На блюдце киснет одинокий рыжик,
Но водка выпита до капельки вчера.

Право, любопытные умозаключения могут быть сделаны из этого кулинарного антуража, явившего как бы двух Саш Черных.

Один поэзию низводил до житейской прозаичности, другой — прозу уснащал поэтизмами. Тот, что жил в России, был глубоко уязвлен несовершенством мира. Его «оскорбленная любовь» восставала против даже таких, казалось бы, само собой разумеющихся вещей, как прием пищи или распитие горячительных напитков, возводя их в гротескный символ бессмысленности, скуки и какой-то механистической заведенности человеческого существования. Афористически емко сформулировал это Дон-Аминадо в эпитафии:

Жили. Были. Ели. Пили.
Воду в ступе толок ли.
Вкруг да около ходили.
Мимо главного прошли.

А в чем «главное»-то? Похоже, что именно в эмиграции Саша Черный приблизился к пониманию смысла жизни. Он — в человеческом общении. Попробую пояснить.

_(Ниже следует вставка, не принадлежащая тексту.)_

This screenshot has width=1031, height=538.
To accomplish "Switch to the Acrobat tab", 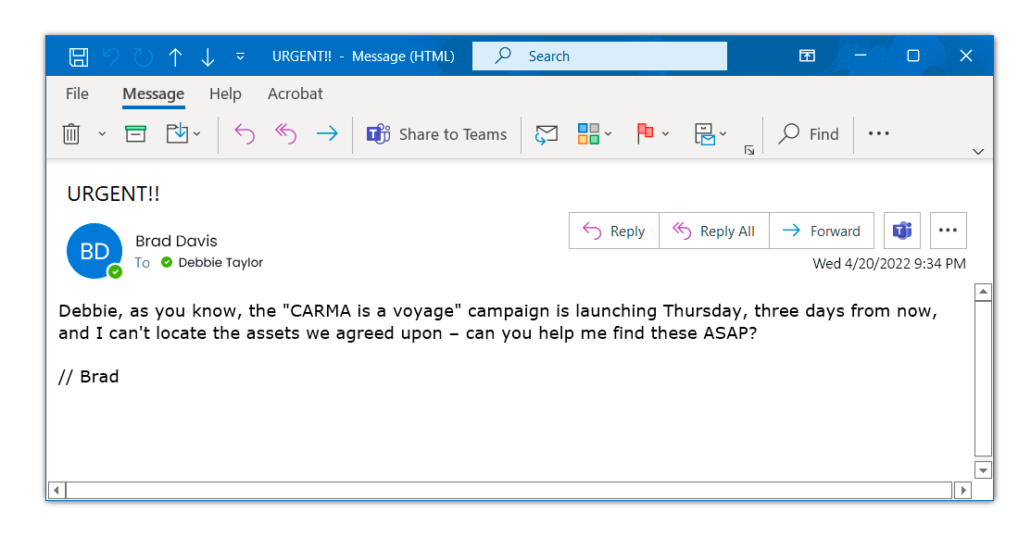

Они — «перелетные птицы, залетевшие в чужие края с русского пожарища» — должны были не только быть благодарны, но и восхищены устройством цивилизованного мира. Но что-то мешало им оценить прелести и совершенство чужеземного уклада. Не потому, что тамошние порядки и обыкновения хуже, а потому, что это не свое, чужое и чуждое. Представьте себе, что неприятие касается даже обиходных мелочей: не так и не то готовят, не так режут хлеб… Можно, конечно, свыкнуться, приноровиться, но все равно в душе останется ощущение неправильности такого порядка вещей. По-настоящему надо так, как приучили в детстве. «Своим» окружающее может стать при одном условии — надо заново родиться.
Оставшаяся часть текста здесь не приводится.